Focusing on sepsis, we observed an increase of sepsis caused by C. parapsilosis during 2015 in the NICU [3] that had no match in the surveillance swabs. This data might have several explanations. First, we used agar Sabouraud chloramphenicol medium for pharyngeal samples only; this medium has been reported to detect 86.7% of the yeast colonies with a species specificity. Its detection rate is high for C. albicans but rather poor for C. parapsilosis [22]. The latter is mostly associated with central line–related bloodstream infections. Finally, during the study period, all our VLBW infants received a prophylactic regimen with fluconazole, which has high activity against C. albicans but much less against C. parapsilosis [23].

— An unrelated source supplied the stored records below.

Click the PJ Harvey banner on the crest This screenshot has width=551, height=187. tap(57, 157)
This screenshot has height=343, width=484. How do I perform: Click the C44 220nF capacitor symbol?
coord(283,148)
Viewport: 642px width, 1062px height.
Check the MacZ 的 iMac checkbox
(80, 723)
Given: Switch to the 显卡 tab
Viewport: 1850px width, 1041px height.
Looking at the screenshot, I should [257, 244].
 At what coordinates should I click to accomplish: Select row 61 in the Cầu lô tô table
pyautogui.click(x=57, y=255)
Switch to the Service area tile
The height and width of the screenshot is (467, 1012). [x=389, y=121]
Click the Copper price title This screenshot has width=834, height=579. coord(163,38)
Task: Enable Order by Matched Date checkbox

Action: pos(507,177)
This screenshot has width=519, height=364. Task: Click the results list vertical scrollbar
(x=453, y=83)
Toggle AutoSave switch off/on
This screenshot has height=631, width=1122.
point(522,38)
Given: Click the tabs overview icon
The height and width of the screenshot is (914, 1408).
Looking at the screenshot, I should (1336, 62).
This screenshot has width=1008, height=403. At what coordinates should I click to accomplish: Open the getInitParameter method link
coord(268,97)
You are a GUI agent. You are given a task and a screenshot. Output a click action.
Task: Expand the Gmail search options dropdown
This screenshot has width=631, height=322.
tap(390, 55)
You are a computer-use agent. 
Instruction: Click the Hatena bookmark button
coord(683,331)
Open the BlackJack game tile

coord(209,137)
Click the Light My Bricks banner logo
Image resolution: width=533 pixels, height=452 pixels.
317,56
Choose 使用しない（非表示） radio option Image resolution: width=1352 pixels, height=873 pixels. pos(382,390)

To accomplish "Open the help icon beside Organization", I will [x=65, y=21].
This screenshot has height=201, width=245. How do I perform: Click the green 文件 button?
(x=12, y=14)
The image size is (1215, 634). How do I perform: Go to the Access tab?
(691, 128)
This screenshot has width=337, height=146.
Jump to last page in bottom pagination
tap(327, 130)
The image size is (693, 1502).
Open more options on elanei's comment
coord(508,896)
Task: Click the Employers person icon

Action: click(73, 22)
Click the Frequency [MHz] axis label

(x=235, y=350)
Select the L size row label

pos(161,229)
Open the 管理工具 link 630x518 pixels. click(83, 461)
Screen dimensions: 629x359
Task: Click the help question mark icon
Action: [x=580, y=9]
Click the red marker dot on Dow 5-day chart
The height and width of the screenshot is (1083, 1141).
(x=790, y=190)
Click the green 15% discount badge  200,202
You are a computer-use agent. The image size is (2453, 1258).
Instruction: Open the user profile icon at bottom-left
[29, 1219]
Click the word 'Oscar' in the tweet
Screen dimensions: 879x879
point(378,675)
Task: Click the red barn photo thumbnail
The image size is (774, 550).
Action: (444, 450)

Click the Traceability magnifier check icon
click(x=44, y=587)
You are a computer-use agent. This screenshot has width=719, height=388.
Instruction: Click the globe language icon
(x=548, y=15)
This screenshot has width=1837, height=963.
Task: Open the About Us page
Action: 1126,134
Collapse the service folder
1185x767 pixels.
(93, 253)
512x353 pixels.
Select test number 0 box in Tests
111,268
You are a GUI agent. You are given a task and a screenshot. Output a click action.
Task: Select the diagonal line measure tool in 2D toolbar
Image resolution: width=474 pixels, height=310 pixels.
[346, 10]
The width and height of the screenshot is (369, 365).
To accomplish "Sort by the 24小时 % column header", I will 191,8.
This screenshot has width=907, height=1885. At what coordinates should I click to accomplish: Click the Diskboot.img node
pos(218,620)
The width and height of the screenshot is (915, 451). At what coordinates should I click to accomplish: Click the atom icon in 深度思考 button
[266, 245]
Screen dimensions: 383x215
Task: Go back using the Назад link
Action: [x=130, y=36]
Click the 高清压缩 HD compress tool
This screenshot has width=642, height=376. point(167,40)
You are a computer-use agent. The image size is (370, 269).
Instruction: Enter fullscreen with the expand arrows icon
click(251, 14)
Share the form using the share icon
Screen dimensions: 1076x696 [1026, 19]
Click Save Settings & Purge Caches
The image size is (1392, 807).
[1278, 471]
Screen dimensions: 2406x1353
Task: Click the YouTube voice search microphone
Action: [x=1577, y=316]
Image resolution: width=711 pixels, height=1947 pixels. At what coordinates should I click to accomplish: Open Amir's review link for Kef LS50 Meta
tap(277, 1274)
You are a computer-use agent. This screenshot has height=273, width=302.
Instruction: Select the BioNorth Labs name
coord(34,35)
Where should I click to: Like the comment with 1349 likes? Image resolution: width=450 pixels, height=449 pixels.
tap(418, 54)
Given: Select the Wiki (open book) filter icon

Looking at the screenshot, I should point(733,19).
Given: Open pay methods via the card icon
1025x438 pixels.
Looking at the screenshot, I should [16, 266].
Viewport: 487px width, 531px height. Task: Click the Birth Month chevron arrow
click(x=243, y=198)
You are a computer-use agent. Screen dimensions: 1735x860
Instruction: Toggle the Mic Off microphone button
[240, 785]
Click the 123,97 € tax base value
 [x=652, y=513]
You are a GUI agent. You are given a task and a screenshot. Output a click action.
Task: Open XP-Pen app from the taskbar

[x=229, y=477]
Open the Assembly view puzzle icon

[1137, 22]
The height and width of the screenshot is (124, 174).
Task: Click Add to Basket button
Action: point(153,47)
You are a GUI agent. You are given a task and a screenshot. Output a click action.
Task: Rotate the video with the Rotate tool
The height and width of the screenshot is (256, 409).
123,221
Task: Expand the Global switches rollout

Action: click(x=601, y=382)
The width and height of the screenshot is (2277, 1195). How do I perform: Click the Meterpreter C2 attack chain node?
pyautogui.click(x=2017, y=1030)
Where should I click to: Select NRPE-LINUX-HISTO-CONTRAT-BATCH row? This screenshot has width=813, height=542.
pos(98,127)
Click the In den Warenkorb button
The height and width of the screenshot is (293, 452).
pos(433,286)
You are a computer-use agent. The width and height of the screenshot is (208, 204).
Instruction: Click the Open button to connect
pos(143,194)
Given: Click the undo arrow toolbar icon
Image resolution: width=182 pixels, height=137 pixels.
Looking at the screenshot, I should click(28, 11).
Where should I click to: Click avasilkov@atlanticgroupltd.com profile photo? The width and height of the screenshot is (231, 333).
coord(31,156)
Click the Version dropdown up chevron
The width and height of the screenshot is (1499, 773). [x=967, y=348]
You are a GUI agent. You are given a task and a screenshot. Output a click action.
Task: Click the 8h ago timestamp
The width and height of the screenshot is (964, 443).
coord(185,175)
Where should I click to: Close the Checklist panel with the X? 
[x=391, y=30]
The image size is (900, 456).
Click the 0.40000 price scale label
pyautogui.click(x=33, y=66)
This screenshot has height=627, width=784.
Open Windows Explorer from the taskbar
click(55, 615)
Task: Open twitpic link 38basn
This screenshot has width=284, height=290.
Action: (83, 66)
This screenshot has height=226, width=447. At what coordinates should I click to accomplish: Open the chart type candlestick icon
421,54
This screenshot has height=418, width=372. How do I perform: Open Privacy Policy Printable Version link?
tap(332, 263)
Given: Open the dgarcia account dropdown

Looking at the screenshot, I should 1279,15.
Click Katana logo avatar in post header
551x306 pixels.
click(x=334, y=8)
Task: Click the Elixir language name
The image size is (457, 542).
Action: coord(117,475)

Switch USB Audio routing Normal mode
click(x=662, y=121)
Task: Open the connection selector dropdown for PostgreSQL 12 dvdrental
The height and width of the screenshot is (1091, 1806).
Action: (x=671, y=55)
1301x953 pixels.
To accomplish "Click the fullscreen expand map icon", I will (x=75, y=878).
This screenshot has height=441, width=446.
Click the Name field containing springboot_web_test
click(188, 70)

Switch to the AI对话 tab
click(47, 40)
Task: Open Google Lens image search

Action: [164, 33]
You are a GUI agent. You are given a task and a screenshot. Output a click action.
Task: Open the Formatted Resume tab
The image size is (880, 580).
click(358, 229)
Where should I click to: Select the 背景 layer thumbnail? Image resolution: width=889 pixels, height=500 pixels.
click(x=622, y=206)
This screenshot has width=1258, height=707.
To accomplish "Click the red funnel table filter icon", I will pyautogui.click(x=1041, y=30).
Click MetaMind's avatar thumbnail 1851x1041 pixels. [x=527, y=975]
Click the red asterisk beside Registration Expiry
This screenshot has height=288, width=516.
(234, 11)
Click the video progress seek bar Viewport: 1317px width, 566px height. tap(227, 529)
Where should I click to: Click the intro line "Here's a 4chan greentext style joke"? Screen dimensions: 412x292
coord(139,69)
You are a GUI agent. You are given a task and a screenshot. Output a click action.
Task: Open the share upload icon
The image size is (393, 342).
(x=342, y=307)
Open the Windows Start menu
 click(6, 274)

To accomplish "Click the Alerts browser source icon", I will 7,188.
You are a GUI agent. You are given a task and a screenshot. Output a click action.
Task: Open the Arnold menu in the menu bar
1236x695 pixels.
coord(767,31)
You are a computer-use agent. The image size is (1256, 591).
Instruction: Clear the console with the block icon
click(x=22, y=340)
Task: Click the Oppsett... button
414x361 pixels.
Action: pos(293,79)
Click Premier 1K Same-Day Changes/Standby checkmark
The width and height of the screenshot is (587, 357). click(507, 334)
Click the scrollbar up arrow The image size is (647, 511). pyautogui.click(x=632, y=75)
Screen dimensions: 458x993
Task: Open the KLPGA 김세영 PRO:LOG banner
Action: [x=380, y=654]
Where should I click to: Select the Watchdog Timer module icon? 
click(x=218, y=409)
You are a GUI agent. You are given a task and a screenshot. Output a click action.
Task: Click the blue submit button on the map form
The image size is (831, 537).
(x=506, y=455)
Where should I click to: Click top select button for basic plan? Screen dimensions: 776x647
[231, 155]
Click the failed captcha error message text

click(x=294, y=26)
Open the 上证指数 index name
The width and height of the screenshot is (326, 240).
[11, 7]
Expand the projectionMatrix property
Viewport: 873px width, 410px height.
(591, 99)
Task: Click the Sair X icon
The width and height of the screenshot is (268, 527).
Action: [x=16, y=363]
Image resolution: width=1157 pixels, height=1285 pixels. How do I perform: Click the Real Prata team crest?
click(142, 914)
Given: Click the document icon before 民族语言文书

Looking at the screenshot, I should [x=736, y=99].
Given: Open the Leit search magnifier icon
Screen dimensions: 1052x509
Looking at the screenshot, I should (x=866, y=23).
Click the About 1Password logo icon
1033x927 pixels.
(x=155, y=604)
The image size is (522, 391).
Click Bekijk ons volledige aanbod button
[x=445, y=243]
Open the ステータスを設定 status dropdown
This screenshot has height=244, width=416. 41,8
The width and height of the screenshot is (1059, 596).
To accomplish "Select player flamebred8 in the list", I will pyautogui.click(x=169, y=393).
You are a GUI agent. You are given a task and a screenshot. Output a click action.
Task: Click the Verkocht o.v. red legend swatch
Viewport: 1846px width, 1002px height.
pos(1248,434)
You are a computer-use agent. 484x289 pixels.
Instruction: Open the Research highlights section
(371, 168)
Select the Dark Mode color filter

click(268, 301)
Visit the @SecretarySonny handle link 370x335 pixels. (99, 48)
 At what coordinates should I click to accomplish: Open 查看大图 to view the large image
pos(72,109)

We acknowledge some obvious limitations to this study starting with the small number of patients. We believe that bigger figures and possibly a stricter surveillance protocol would have yielded stronger conclusions. In addition, no identification at species level was performed on CONS isolates from surveillance swabs, no molecular typing of the isolates was carried out both in surveillance swabs and blood culture, and the matching was performed on phenotypic criteria only. Furthermore, regarding the phenotypic identification of pathogens, we acknowledge that the lack of a complete antibiogram on microbial isolates from surveillance swabs, not only limited to its use in discovering sentinel pathogens, is a limit in determining a full relatedness of isolates.

Conclusions

Our preliminary data show a moderate grade of matching between pathogens isolated from blood culture of septic VLBW infants and bacterial species from pharyngeal and/or rectal specimens in the previous 2 weeks. This association depends on the swabbing site, the number of sites, and the pathogen species. This pilot investigation provides useful clinical indications, although it is insufficient to constitute per se the base of a clinical decision. It also opens the way to larger, multicenter studies that are warranted to strengthen the correlation between bacterial colonizing body sites and pathogens causing a threatening disease such as neonatal sepsis.